Microsoft Forms Cloud Accounting Startup To Rival Xero

Microsoft is collaborating with Commonwealth Bank of Australia (CBA) and KPMG to form a new cloud accounting startup, Financial Review reported.

Dubbed Wiise, the Australia-based startup will rival the market’s current industry leader Xero and fellow Australian small business accounting firm MYOB. Reports on Monday (May 14) said the companies will launch Wiise in July, owned by KPMG and operated through a joint deal between Microsoft and CBA.

In addition to small business accounting and financial management, Wiise will provide SMBs with job costing, scheduling, inventory management, payroll, sales, marketing and CRM solutions. Microsoft is also integrating its artificial intelligence, voice recognition and cyber security capabilities into the solution.

According to reports, all major banks will have access to Wiise, but customers of CBA will have added functionality like invoice and payment services. The companies also plan to add working capital financing options into the platform at a later time.

Though Wiise will compete with Xero and MYOB, its creators are reportedly noting that the company will target a market gap for businesses that operate in more than one location with complex supply chains.

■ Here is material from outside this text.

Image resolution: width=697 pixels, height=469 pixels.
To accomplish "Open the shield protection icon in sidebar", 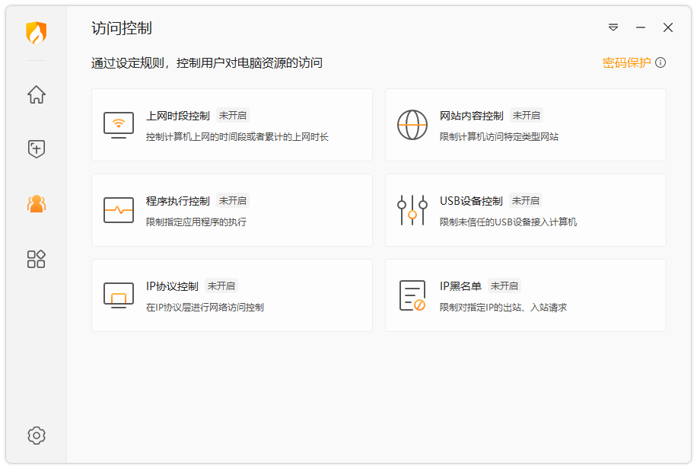I will coord(36,149).
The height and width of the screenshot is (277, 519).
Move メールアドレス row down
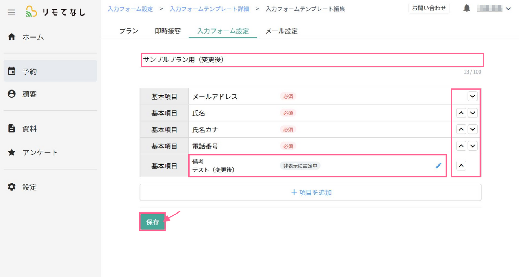coord(473,96)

Microsoft’s Australian Managing Director Steven Worrall said, according to reports, “Ultimately, this is about choice and we think this is very unique and because KPMH and CBA bring capabilities that differentiates this from what MYOB or Xero, or the other cloud accounting companies, might be doing. We will let the market decide. There is plenty of opportunity in the small-to-medium business market [and] we would not see this as limiting our partnerships and integration with other providers in the market.”

Earlier this year, Xero Founder and CEO Rod Drury announced he would be stepping down and Microsoft Australia CEO Steve Vamos was named as his replacement.

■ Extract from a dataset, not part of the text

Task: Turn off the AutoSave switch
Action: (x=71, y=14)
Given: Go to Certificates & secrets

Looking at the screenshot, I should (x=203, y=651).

According to Adam Bennett, CBA group executive for business and private banking, the solution will benefit the bank by enhancing existing customer data with “up-to-date, real-time, cloud-based information, around their PNL and balance sheet, inventory and stock turns, and combine that together in a way that will allow us to provide solutions to customers in a far more frictionless and rapid way, particularly where there is a credit decision or underwriting decision applied.”